The synthesis and high-level expression of a β2-adrenergic receptor gene in a tetracycline-inducible stable mammalian cell line

High-level expression of G-protein-coupled receptors (GPCRs) in functional form is required for structure-function studies. The main goal of the present work was to improve expression levels of beta(2)-adrenergic receptor (beta(2)-AR) so that biophysical studies involving EPR, NMR, and crystallography can be pursued. Toward this objective, the total synthesis of a codon-optimized hamster beta(2)-AR gene suitable for high-level expression in mammalian systems has been accomplished. Transient expression of the gene in COS-1 cells resulted in 18 +/- 3 pmol beta(2)-AR/mg of membrane protein, as measured by saturation binding assay using the beta(2)-AR antagonist [ 3 H] dihydroalprenolol. Previously, we reported the development of an HEK293S tetracycline-inducible system for high-level expression of rhodopsin. Here, we describe construction of beta(2)-AR stable cell lines using the HEK293S-TetR-inducible system, which, after induction, express wild-type beta(2)-AR at levels of 220 +/- 40 pmol/mg of membrane protein corresponding to 50 +/- 8 mg/15-cm plate.

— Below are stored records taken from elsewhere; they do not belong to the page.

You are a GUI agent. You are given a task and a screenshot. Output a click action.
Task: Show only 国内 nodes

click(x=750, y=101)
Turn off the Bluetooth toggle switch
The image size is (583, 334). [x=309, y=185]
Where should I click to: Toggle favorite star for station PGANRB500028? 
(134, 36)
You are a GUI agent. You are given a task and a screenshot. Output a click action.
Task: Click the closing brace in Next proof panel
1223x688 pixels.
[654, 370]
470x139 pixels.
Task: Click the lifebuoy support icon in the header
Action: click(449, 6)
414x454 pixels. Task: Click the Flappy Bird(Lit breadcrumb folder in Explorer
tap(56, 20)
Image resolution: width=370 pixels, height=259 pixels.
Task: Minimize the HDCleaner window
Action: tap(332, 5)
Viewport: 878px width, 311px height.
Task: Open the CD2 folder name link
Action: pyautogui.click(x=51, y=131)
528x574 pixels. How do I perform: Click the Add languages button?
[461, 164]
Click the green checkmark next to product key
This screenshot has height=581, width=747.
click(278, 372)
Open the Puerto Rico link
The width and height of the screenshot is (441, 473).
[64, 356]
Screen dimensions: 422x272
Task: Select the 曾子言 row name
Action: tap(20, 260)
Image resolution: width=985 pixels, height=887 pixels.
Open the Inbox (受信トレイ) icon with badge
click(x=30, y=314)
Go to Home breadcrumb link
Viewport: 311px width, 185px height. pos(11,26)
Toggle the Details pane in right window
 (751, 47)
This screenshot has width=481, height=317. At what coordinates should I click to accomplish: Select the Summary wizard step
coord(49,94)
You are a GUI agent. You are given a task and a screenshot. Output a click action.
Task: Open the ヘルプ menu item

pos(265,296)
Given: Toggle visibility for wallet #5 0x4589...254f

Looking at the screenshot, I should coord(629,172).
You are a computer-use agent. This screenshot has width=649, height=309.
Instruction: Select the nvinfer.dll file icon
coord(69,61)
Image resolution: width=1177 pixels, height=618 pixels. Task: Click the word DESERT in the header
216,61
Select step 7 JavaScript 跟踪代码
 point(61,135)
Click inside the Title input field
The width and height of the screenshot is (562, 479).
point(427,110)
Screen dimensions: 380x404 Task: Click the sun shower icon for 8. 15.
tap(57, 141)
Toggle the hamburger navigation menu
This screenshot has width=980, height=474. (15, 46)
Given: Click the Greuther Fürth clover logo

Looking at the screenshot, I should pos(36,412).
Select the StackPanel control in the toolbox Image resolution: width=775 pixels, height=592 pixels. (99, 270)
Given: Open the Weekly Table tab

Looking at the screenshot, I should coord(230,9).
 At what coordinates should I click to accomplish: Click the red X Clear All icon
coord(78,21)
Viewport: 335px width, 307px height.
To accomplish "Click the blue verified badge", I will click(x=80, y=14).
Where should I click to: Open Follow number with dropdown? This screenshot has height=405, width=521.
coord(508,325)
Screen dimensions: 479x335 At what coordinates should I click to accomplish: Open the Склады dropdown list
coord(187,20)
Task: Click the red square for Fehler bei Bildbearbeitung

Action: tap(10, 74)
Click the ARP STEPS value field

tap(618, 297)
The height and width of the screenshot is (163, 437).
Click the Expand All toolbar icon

This level of expression is the highest reported so far for any wild-type GPCR, other than rhodopsin. The yield of functional receptor using the single-step affinity purification is 12 +/- 3 mg/15-cm plate. This level of expression now makes it feasible to pursue structure-function studies using EPR. Furthermore, scale-up of beta(2)-AR expression using suspension cultures in a bioreactor should now allow production of enough beta(2)-AR for the application of biophysical techniques such as NMR spectroscopy and crystallography.